The person who does become Omalu's staunch ally and helps bolster his credibility and publicize the truth is neurosurgeon, Dr. Julian Bailes (a superb Alec Baldwin) the former Stealers team doctor.
Albert Brooks is excellent as Dr. Cyril Wecht, Omalu's supportive boss and mentor. Gugu Mbatha Raw does a fine job as Prema the lovely, smart and strong woman that Omalu falls in love with and becomes his wife not long after the newly arrived nurse from Nairobi rents a room in his home. She is at his side telling not to give up even when the cards seem stacked against him. Luke Wilson is in a couple of quick scenes as league commissioner Roger Goodell, but trust me, if you blink you will miss him.
In spite of some minor narrative flaws, Concussion is a compelling drama that has a lot to say about the most powerful sport in America, beloved by millions of fans, and the impact of Dr. Omalu's findings that many did not want to accept as truth, due to willful ignorance.
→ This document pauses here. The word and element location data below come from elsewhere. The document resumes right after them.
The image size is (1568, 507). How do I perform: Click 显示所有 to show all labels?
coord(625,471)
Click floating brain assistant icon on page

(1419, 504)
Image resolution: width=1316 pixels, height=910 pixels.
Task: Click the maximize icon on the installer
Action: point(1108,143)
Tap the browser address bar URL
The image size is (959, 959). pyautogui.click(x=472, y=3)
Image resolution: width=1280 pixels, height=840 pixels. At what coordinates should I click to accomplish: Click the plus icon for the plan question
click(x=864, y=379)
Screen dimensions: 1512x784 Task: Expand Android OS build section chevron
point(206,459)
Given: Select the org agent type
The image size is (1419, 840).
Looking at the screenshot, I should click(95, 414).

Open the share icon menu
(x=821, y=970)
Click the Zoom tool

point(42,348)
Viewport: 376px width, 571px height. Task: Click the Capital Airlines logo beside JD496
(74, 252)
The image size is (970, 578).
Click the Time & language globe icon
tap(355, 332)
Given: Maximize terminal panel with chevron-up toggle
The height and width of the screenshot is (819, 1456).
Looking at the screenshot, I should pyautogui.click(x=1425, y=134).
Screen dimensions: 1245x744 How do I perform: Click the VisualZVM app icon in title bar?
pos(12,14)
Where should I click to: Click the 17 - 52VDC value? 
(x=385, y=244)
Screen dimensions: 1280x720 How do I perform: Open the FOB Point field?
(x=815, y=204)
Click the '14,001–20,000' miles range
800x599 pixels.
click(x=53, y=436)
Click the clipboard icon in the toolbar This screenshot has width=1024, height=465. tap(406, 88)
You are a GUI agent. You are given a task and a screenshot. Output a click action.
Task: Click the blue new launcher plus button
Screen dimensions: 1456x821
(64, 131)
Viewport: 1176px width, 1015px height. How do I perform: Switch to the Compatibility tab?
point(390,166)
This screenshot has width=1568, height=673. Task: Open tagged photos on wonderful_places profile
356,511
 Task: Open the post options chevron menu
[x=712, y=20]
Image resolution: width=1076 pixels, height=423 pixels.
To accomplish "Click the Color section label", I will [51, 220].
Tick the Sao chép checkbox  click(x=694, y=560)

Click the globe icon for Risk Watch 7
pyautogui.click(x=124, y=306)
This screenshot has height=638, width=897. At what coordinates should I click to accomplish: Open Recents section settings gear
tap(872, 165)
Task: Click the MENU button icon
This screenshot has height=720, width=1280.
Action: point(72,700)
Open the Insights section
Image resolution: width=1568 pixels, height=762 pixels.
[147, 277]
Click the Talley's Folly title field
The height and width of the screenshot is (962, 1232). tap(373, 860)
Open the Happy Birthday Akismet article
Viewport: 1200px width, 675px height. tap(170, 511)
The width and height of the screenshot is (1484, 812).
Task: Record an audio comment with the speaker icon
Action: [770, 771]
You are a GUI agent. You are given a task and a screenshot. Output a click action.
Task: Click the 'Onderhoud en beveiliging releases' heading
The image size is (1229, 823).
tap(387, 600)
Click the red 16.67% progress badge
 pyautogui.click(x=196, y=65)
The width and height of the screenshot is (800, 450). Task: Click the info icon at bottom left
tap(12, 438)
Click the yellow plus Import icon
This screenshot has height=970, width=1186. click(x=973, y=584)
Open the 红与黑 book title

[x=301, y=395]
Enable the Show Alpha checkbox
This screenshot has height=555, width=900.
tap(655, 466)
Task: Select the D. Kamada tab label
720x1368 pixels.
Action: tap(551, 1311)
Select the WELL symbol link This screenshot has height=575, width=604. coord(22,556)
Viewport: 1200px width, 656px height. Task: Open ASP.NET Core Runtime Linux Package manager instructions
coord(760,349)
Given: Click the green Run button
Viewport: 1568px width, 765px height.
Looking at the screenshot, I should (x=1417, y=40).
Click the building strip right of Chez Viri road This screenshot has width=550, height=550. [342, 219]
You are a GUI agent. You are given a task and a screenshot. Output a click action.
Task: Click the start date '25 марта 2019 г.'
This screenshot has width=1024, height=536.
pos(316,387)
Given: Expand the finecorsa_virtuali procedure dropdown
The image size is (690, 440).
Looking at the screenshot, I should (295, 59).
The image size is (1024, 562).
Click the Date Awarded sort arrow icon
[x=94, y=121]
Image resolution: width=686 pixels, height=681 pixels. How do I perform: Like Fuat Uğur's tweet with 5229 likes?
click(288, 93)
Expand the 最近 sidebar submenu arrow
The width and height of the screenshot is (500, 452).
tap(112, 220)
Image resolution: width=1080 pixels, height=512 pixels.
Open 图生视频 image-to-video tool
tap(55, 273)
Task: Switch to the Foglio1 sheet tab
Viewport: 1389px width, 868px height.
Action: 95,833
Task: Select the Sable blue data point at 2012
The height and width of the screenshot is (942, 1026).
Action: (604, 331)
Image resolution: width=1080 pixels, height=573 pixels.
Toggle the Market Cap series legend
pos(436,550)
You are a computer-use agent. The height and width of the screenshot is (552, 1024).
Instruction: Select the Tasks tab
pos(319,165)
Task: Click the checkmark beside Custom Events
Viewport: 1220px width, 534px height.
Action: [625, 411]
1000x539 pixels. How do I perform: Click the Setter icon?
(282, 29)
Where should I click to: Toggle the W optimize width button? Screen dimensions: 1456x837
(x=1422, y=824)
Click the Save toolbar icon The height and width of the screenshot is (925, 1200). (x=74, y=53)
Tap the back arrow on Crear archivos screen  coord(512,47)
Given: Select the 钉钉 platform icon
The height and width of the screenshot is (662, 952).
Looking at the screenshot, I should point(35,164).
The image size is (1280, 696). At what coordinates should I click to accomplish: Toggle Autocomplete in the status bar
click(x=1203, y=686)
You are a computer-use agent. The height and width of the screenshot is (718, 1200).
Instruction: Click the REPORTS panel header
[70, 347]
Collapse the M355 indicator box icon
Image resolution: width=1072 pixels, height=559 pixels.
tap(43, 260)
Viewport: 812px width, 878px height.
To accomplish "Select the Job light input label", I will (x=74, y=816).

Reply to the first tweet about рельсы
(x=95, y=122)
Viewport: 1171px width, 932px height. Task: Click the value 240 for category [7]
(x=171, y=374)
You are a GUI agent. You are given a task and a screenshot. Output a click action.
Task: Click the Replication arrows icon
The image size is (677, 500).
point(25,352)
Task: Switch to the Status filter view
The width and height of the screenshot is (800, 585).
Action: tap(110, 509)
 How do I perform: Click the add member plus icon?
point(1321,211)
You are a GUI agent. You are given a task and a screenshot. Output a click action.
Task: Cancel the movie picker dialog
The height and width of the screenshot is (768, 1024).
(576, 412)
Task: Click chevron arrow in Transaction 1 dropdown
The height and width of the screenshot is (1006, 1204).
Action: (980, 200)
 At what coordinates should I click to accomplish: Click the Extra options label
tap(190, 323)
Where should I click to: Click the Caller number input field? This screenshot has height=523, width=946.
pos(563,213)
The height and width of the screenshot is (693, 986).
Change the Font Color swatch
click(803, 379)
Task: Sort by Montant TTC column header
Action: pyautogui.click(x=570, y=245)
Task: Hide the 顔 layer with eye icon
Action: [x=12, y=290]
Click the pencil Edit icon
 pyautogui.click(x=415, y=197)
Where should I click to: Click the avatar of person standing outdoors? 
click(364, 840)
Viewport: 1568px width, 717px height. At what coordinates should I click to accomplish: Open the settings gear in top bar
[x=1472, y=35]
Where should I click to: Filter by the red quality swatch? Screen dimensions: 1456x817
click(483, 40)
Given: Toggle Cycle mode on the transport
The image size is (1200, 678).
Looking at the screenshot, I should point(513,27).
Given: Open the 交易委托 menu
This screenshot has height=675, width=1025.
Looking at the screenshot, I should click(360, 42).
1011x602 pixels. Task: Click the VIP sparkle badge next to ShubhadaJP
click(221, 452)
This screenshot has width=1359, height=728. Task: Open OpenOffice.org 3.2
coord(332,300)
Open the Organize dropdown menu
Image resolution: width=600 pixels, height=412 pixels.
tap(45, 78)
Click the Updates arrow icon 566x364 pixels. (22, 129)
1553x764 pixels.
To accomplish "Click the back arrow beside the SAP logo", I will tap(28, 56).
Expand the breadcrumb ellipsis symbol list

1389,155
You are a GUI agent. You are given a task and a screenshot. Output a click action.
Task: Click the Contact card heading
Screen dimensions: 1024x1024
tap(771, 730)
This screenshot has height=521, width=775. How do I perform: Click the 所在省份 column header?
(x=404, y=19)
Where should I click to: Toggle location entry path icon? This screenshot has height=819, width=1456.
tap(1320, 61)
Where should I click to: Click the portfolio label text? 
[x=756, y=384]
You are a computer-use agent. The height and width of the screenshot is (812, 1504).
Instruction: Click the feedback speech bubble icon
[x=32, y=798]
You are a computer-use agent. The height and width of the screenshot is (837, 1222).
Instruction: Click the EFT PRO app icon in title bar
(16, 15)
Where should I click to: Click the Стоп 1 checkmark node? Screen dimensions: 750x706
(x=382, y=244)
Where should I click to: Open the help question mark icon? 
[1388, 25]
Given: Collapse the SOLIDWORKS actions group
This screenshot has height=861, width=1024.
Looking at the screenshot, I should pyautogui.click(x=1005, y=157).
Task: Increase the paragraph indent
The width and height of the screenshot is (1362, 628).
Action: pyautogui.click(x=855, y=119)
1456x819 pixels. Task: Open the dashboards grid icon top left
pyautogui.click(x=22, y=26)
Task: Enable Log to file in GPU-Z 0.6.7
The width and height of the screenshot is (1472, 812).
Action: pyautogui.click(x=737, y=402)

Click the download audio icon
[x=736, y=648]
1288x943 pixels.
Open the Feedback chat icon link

In a recent TV interview, the real life doctor insisted he did not want to take down America's favorite past time; just to raise the safety standards. As an immigrant who loves America, it was his wish to be accepted and looked up to rather than thought of as an outsider and quack.
Audiences don't have to be hit over the head to come to the conclusion that in his effort to save lives, Dr.Bennett Omalu should be considered an American hero.